“New Habits in Mind: In Search of a Graphic Philosophy” (GraPhil) takes its starting point from the
acknowledgement of i) a social fact and ii) a disciplinary need: i) our informational world is more and more
transforming our ways not only of communicating knowledge, but also of designing and producing it; ii) even
philosophy should rethink and reorient its own practice accordingly to such a condition.
Thus, the main challenge of the project is to reveal, address, and start to fill a gap both in the philosophical
discourse and in the philosophical practice. GraPhil will face the question “is it possible to read and produce
philosophical works and knowledge not only textually, namely through written words?”. It will give a two-fold
answer: a theoretical one and a practical one. On the one hand, it will propose a new theoretical framework to
re-interpret the nature of the production of philosophical knowledge through anthropological lens, based on the
idea that philosophers suffer the bias of “the myth of written words” in their practices, and thus they have to
understand and transform their deepest habits of thought. On the other hand, it will test directly the possibility
of overcoming such a bias in a more effective and specific way, which entails the concrete production of
philosophy through comics (thus not simply of comics on philosophy, and similar).
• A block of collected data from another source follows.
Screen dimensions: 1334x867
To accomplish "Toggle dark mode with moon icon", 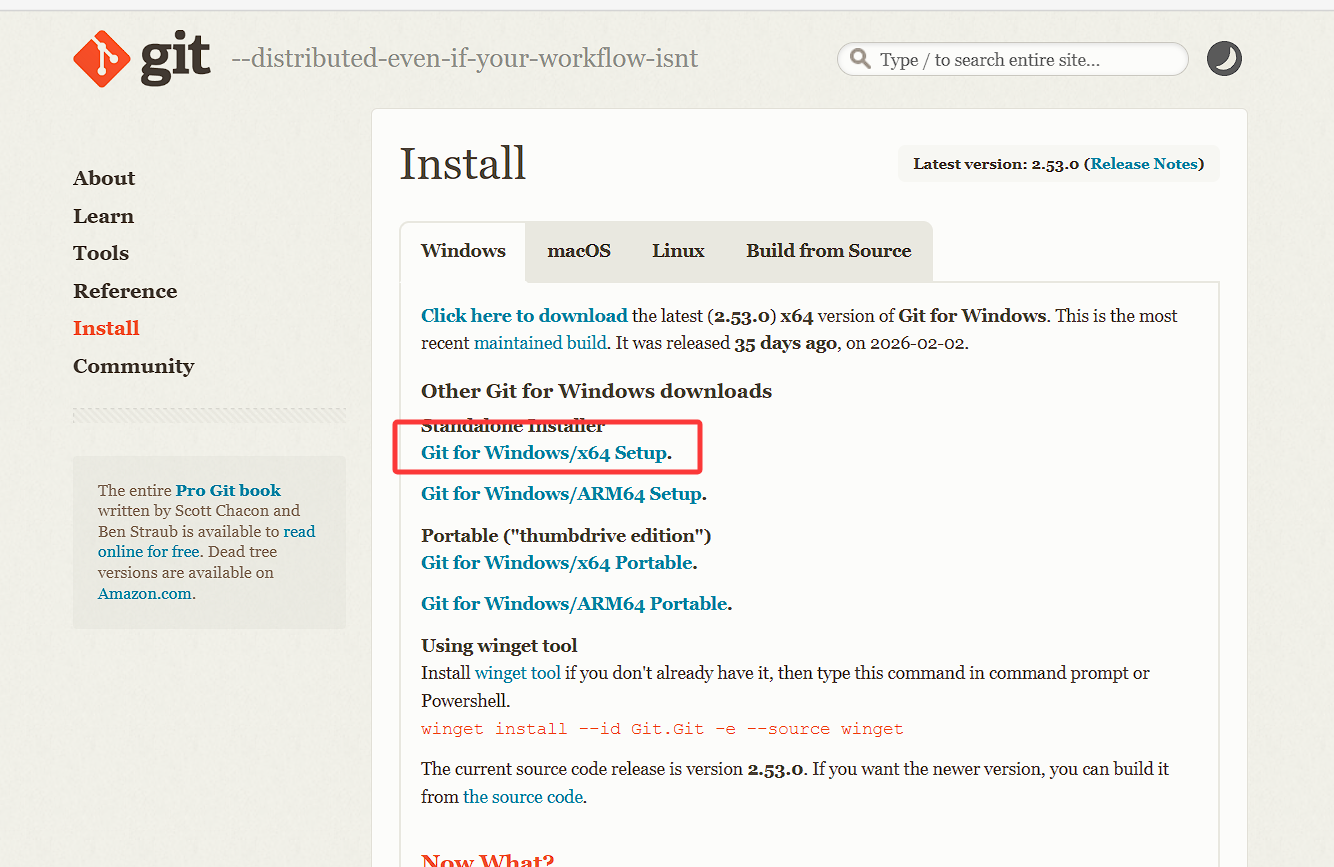I will 1224,59.
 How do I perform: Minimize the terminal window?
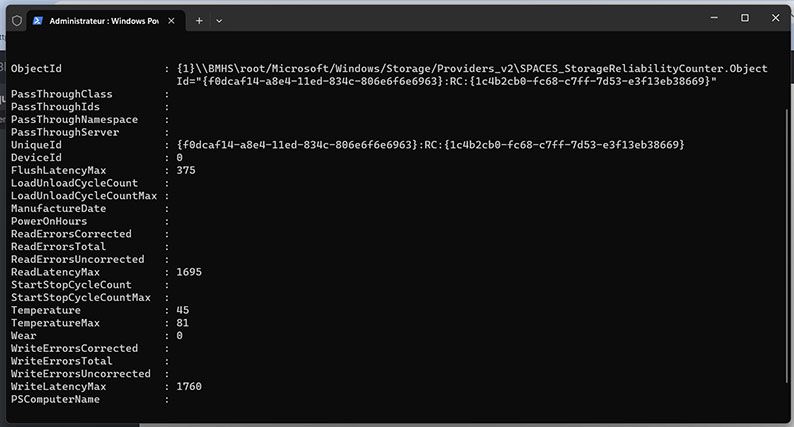point(714,18)
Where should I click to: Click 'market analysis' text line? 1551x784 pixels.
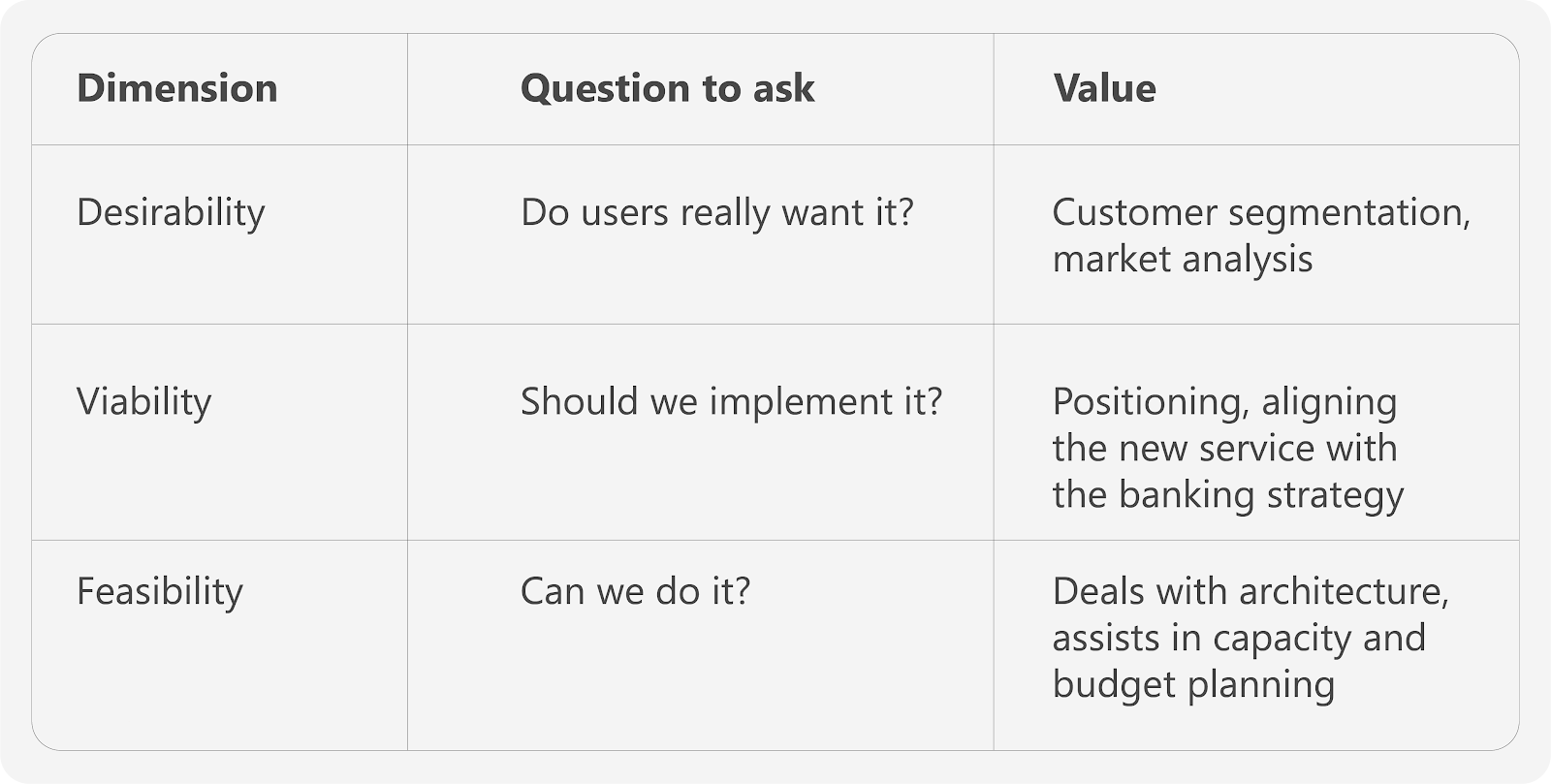[x=1183, y=259]

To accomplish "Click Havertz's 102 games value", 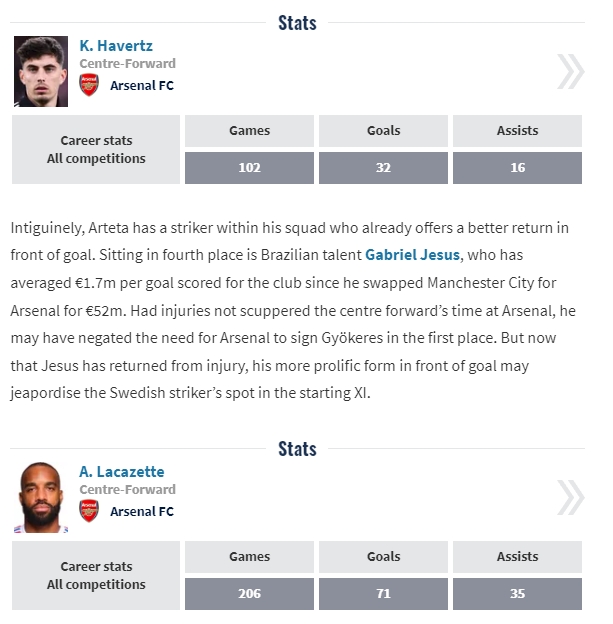I will coord(249,168).
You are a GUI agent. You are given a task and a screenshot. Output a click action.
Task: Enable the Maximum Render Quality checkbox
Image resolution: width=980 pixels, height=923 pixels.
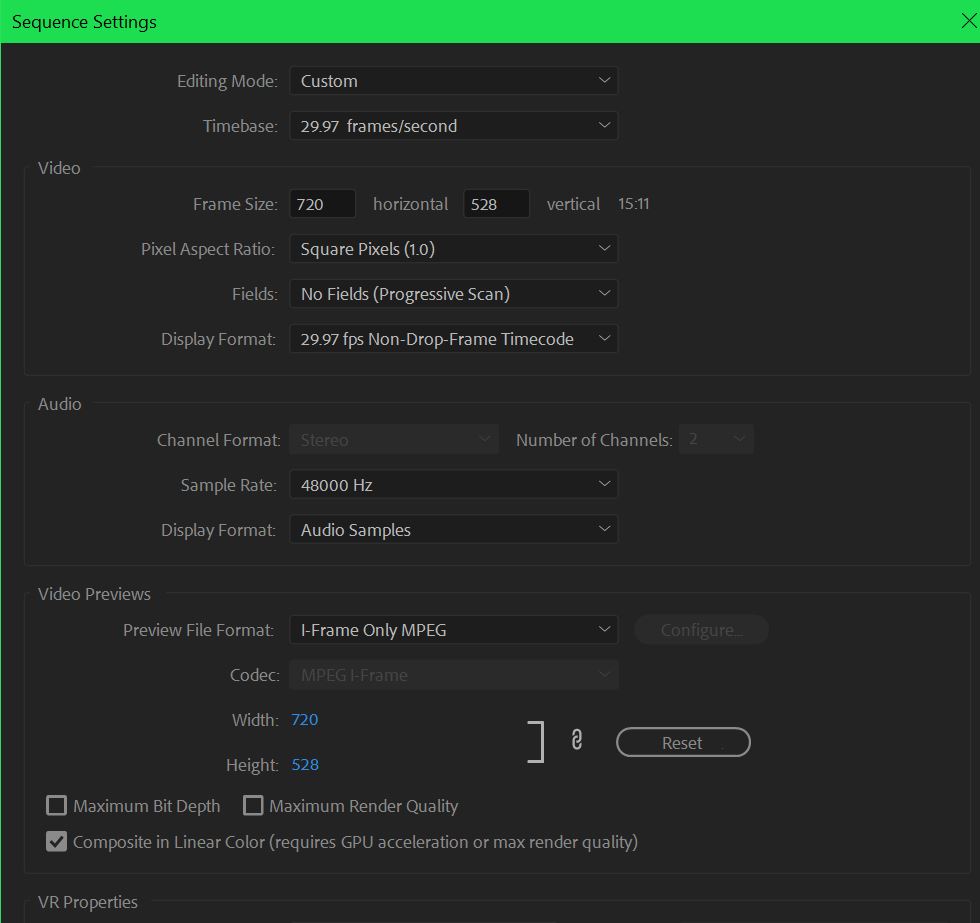[x=253, y=805]
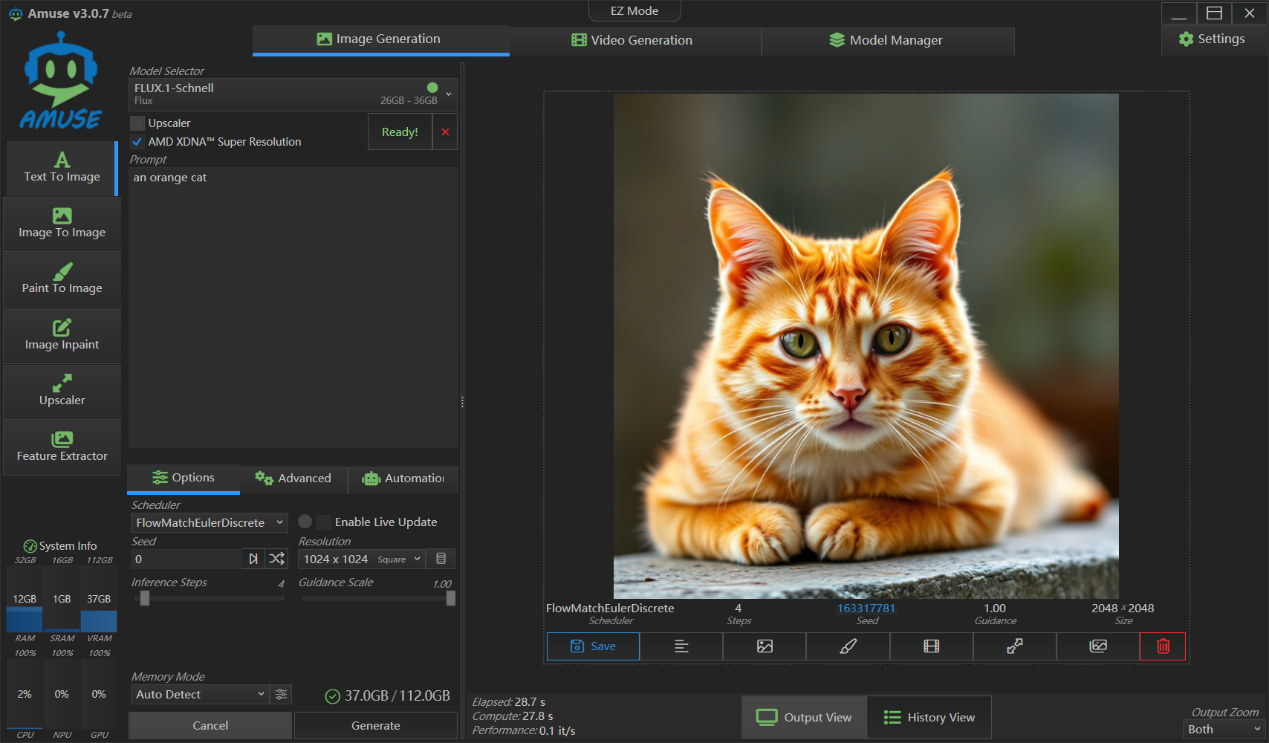Select Paint To Image in sidebar
Image resolution: width=1269 pixels, height=743 pixels.
point(62,279)
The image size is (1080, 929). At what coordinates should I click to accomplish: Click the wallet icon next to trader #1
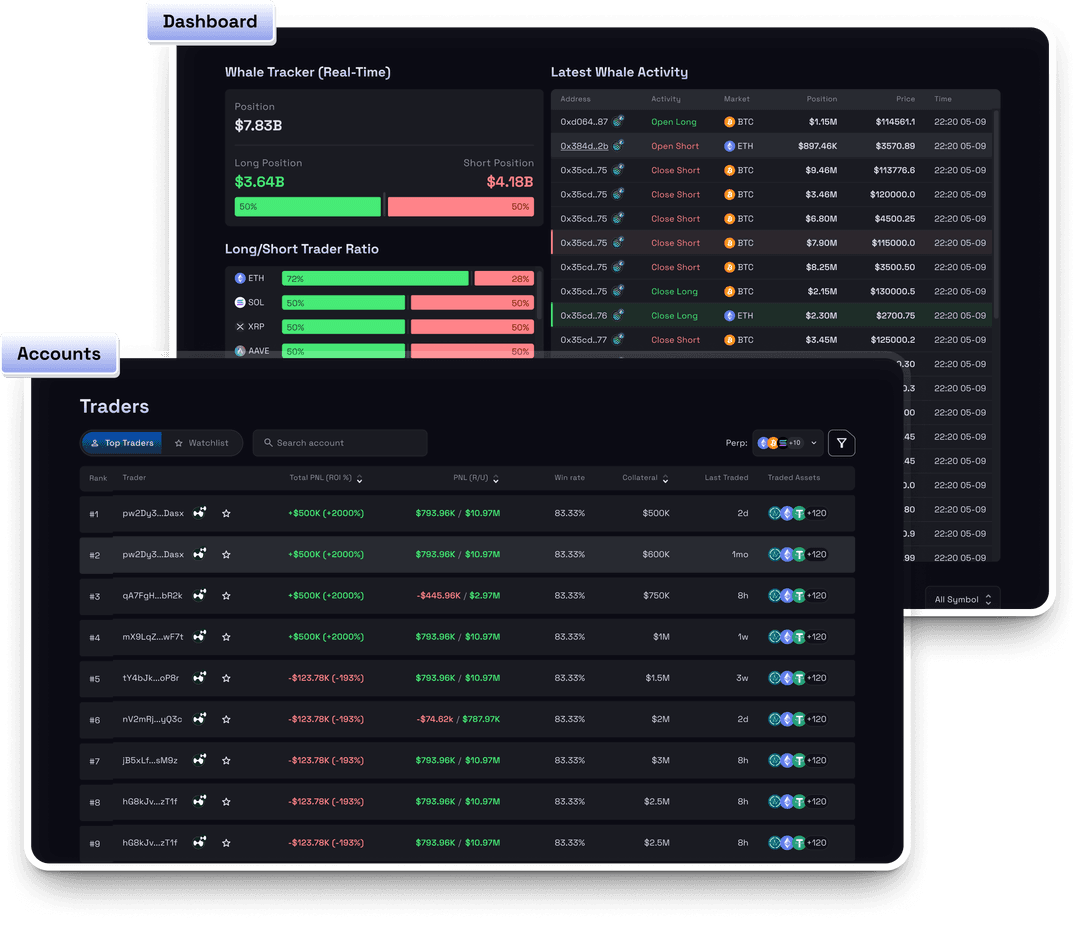pyautogui.click(x=200, y=513)
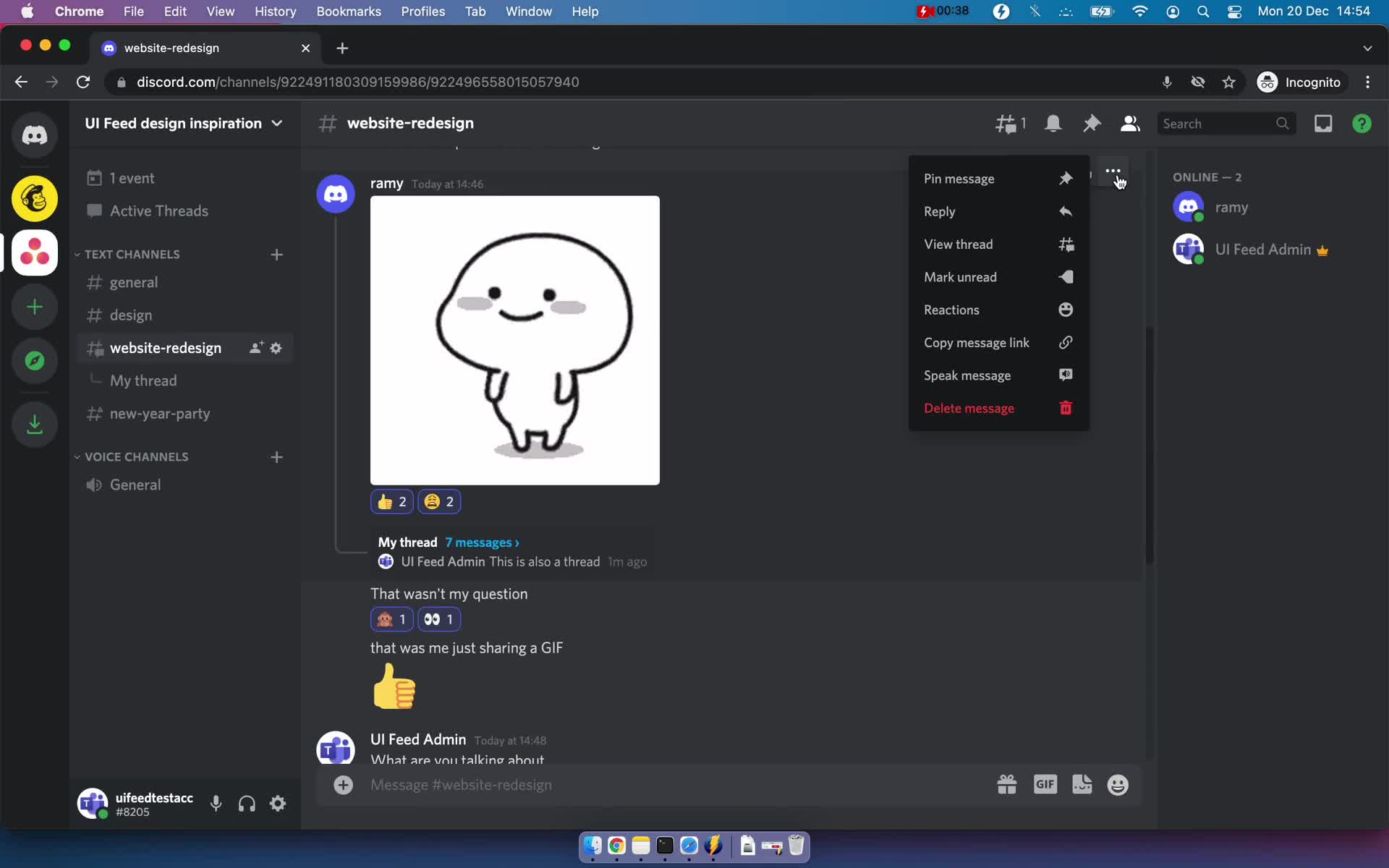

Consequently, GraPhil will be innovative not only for its contents and results, but also for its methodology, for
two main reasons. The first is that it envisages creating a peculiar hub for a genuine co-work and co-research,
which will host not only philosophy researchers and students (disciplinarity), not only simply also nonphilosophy academic researches and students (interdisciplinarity), but even also non-academic professionals,
scholars, experts, students, and users. The second is that it will address the question of a new ethics for new
media not just by operating a reflection “on” ethics, but by practically experimenting a new different habit of
thought.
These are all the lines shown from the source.